4 Mart 2017 Cumartesi

"Sen anlat İstanbul, biz gezelim" dedik..

Başta kendim olmak üzere, İstanbul'da yaşayan hemen hemen herkesi eleştirmişimdir. Yurt dışına seyahat ettiğimizde bırakın nereleri gezmemiz gerektiğini, neleri yememiz - içmemiz konusunda bile planlar yaparız ancak söz konusu yaşadığımız şehir olunca yüzüne bile bakmayız. Her gün gördüğümüz camilerin, kiliselerin, su kemerlerinin hikayelerini bilmeyiz mesela.. Hafta sonu arkadaşlarla buluşup Sultanahmet'i gezelim desek, öyle bir camiye girer çıkarız. Sonrasında sırayla Ayasofya Müzesi, Topkapı Sarayı diye devam ederiz. Peki ya binlerce yıl tüm dünyaya başkentlik yapmış olan İstanbul'un hikayelerini hangimiz biliriz? Hangimiz yerin altındaki İstanbul'u biliriz mesela.. 

31 Aralık 2016 Cumartesi

Mutlu yıllar!

Yıl olmuş 2017, hala "Müslüman yılbaşı kutlamaz" diye ortalıkta dolaşan cübbeli - sarıklı tipler var. Tecavüz edilen veya öldürülen kadınlara - çocuklara ses çıkartmayan tiplerin en büyük derdi yılbaşı kutlamaları. Arkadaşım yılbaşı nedir? Dini bayram mıdır?
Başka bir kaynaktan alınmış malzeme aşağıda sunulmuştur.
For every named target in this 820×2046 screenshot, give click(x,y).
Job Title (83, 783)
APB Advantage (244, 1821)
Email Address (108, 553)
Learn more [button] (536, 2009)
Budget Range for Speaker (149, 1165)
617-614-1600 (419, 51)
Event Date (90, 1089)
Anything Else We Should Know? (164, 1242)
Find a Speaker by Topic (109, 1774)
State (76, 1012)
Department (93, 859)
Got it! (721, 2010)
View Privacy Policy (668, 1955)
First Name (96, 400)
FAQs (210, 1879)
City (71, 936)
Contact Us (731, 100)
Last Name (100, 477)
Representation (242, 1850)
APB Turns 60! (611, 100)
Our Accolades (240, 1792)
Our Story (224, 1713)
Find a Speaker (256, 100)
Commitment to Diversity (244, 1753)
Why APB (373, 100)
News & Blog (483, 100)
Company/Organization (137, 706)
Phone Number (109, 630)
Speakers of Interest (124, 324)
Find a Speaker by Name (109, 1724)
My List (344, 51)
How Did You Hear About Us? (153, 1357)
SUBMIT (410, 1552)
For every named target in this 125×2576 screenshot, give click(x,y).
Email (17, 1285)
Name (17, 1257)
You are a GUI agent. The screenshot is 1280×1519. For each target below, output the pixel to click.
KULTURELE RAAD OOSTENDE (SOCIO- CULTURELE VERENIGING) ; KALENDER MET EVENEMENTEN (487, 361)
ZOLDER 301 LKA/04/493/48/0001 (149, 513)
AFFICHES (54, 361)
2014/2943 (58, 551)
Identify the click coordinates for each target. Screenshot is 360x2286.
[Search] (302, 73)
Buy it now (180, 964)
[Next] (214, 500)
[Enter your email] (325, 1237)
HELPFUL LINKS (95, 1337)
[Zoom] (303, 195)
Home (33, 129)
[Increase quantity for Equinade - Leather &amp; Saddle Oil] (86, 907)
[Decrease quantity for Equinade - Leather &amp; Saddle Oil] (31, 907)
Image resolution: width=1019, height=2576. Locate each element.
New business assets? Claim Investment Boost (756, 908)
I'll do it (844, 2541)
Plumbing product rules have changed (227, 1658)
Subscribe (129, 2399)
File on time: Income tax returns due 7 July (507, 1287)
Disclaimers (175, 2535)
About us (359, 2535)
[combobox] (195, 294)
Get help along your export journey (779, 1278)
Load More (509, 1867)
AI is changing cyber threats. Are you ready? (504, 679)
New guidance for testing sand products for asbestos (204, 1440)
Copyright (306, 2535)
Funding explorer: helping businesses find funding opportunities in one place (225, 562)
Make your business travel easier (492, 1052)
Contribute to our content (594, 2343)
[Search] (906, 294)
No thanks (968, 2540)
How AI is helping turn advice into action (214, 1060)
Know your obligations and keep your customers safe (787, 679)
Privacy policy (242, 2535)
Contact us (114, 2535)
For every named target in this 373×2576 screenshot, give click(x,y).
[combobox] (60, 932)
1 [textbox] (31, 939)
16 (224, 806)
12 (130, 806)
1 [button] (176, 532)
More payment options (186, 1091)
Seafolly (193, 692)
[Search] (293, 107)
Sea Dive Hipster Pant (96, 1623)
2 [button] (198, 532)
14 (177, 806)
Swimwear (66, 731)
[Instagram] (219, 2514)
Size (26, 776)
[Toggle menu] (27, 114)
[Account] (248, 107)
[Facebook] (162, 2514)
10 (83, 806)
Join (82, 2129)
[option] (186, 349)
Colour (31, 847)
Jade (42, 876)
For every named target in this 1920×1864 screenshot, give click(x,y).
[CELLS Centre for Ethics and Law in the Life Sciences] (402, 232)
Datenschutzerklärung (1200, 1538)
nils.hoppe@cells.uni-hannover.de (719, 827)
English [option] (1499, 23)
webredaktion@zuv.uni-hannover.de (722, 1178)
Sorsan, hepsi din alimi. Ahkam kesiyorlar. Ancak öylesine cahil ve bilgisizler ki, noel ile yılbaşı arasındaki farktan haberleri dahi yok. İşin rezil tarafı, sağda solda pankart asıyor veya sokakta bildiri dağıtıyorlar. Ancak konu hakkında zerre bilgileri ve fikirleri yok. Din alimliği yapan sözde Müslümanların bilmediği şey, Hristiyanların bayramı olan Noel'in gerçek tarihi: 24 Aralık. Yılbaşı ile alakası yok.

Yılbaşı -31 Aralık- yüzyıllardır insanoğlunun kullandığı miladi takvimde yeni yılın başlangıcıdır. Miladi takvim yeryüzünde 1582 yılından beri kullanılıyor ve en hassas, en güvenilir takvimdir. Senede hata payı 10.8 saniyedir. Türkiye'nin miladi takvime geçişi 1926.  Hayatını tamamen miladi takvime göre yaşayanların (maaş, kira, düğün-dernek, tatil, bayram vb..) işine gelince hicri takvime dönmesi de muazzam. Tatlı su Müslümanları sizi.. 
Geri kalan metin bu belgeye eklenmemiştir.